All of us agents stare at one another with
What the hell?
looks on our faces. Then we burst out laughing again. We’ve just spent the better part of two hours looking at this map, which Jacobsen apparently couldn’t see.

“Much better,” he says with the glasses now perched on the bridge of his nose. “Now, where were we?”

We get back to work. But even with the glasses, Jacobsen cannot positively identify the current location of the hostages. It is not his fault. Though physical security is lax at times inside their makeshift prisons, Hezbollah has taken great care to ensure Jacobsen never saw anything outside that could tip us off.

We turn next to unfinished business. “Tell us about William Buckley.”

“Buckley?” Jacobsen replies. “He died.”

“Tell us how,” I prompt.

Jacobsen takes a deep breath. Profound sadness creeps across his face as he launches into Buckley’s story. “He was kept in solitary confinement. We rarely saw him. But we heard him. That was the hardest part. We could tell he was getting weaker.”

Jacobsen goes into details. Buckley had been tortured repeatedly. He’d been interrogated thoroughly, probably by Imad Mugniyah himself. Jacobsen recognizes his mug shot when we flash it.

The Iranians surely had access to everything Mugniyah learned. This is as bad as we feared.

The beatings, torture, and interrogations, combined with the squalor of their captivity, demolished Buckley’s immune system. At night, Jacobsen and the other hostages heard his phlegm-choked coughs. He began to hallucinate.

“We urged the guards to get him help,” Jacobsen tells us. The guards seemed interested in getting him antibiotics, but they lacked a sense of urgency. One night in June 1985, Buckley’s cries grew weaker and weaker, his coughing more labored and wet. Finally, he fell silent. The CIA’s station chief succumbed to pneumonia, chained to a radiator in the slums of southern Beirut.

“I knew immediately he had died,” Jacobsen continues. All eyes in the room are riveted on him. He sits on his hospital bed, and aside from his shaky voice, there’s not another sound within earshot.

“An hour later, they came to get him. I heard feet shuffling and muffled voices. The guards were very upset.”

Jacobsen’s memory of that night hits him full force, and I watch as all the color drains from his face. “I can still hear it.”

He stops, unable to finish. The FBI agent prompts him, “Hear what?”

Jacobsen’s head falls forward. He studies the floor, his eyes shielded from ours. One hand goes to his face. He holds it over his eyes, then wipes away a tear. “Hear how they took him away.”
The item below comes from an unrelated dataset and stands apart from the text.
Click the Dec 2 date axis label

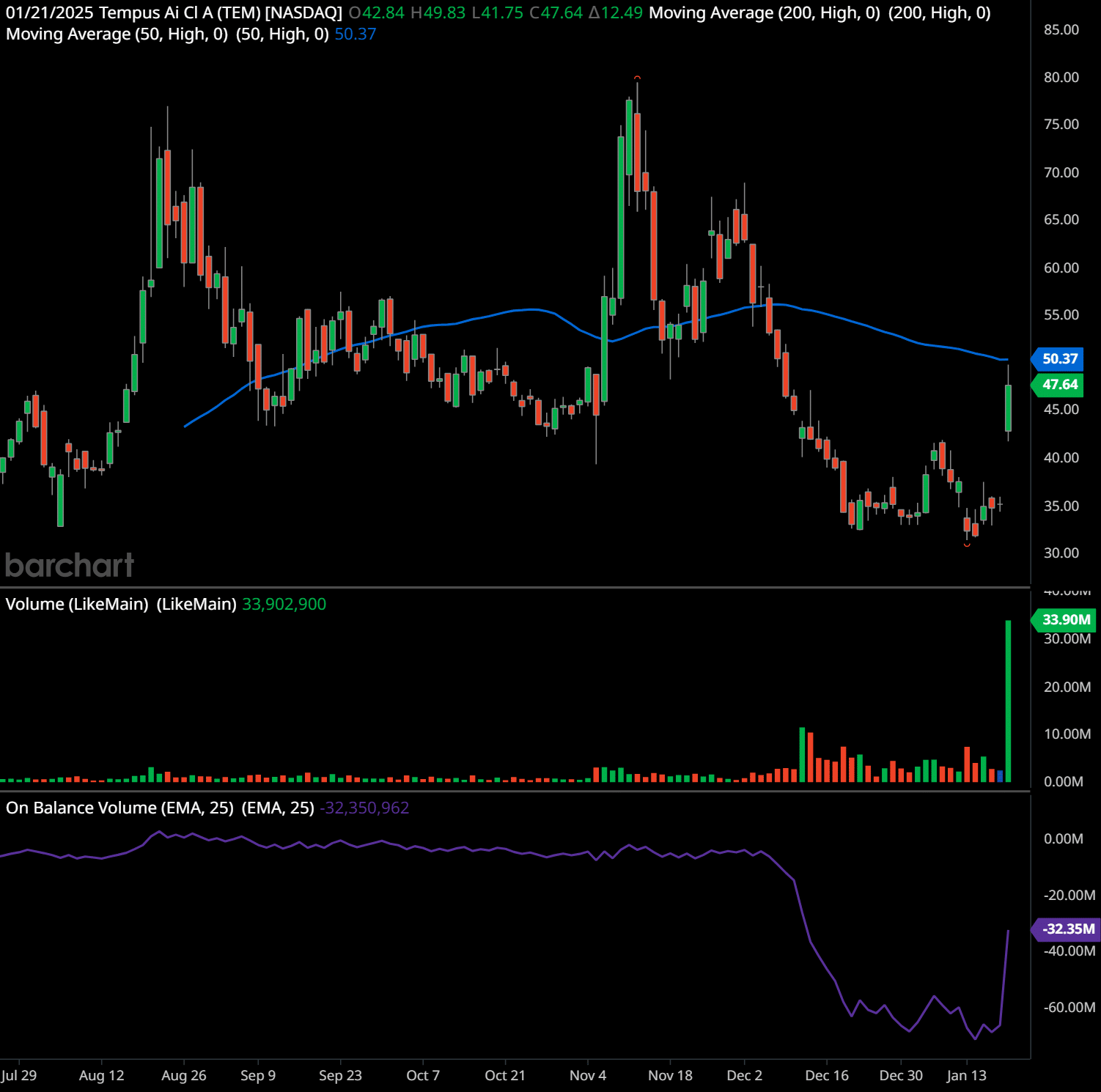click(x=744, y=1075)
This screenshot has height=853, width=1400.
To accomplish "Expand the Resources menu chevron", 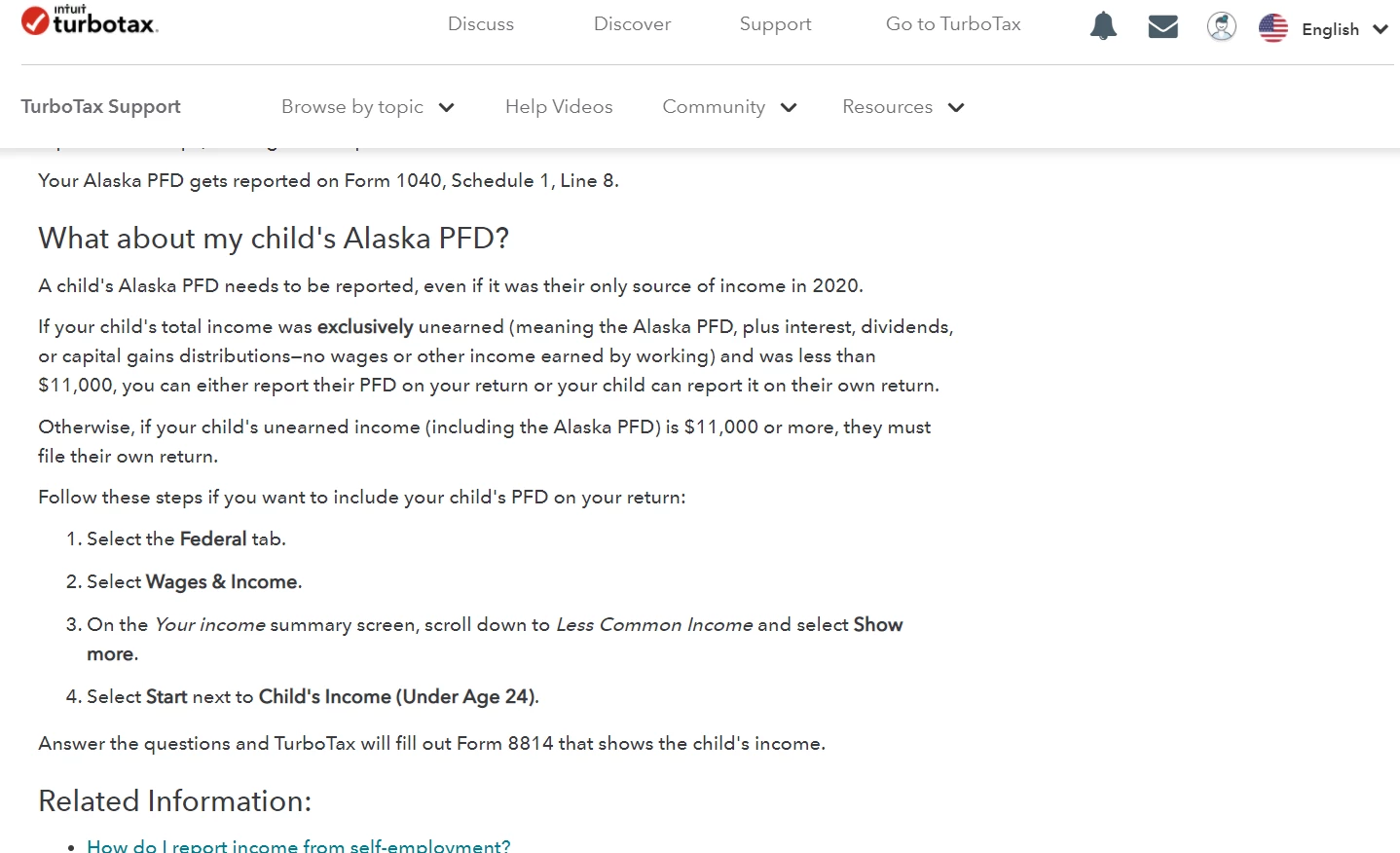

He says those words so softly that we strain to catch them all.

“They dragged him past us. By his feet. Down the stairs. I heard his head thumping on every step.” Jacobsen suddenly claps hard. “Thump.”
Clap.
“Thump.”
Clap.
“Thump.” It is a slow and terrible cadence, and I wince every time his hands slap together. When he finishes, the silence leaves us shuddering. Buckley hadn’t just died of neglect, he’d been defiled. Even in death, they had granted him no dignity.

I can’t speak. Neither can the other agents. Nobody even tries. The minutes pass. Jacobsen stares at the floor, tears flowing freely now. The rest of us are so wrung out that I know we’re done for the day. I stand up, put my hand on Jacobsen’s shoulder, then leave the room. This will need to be reported back to Foggy Bottom, so I head for the temporary commo room. I turn left out of Jacobsen’s room and walk to an intersection in the hallway. A quick jog to the right and through a door, and I’m in our communications hub—a hospital room with the beds removed.

Inside, I run into Robert Oakley, a career diplomat who is currently serving as the director of the State Department’s Office of Terrorism. I’m surprised to see him here in Wiesbaden, but he greets me pleasantly enough.

I fill Oakley in on what we’ve just learned. He shakes his head angrily, then tells me to report back to D.C. Just as I reach for the STU-III, someone else walks into the room. I turn to see who it is and freeze, receiver in hand.

Standing in the doorway is Terry Waite.

What’s he doing here? I thought he was in Beirut.

He takes a step into the room. He’s a giant of a man, but his size is not imposing, thanks to his gentle demeanor. He greets us with an easy grace. Oakley and I nod and say hello. Waite walks up to me and hands me a slip of paper.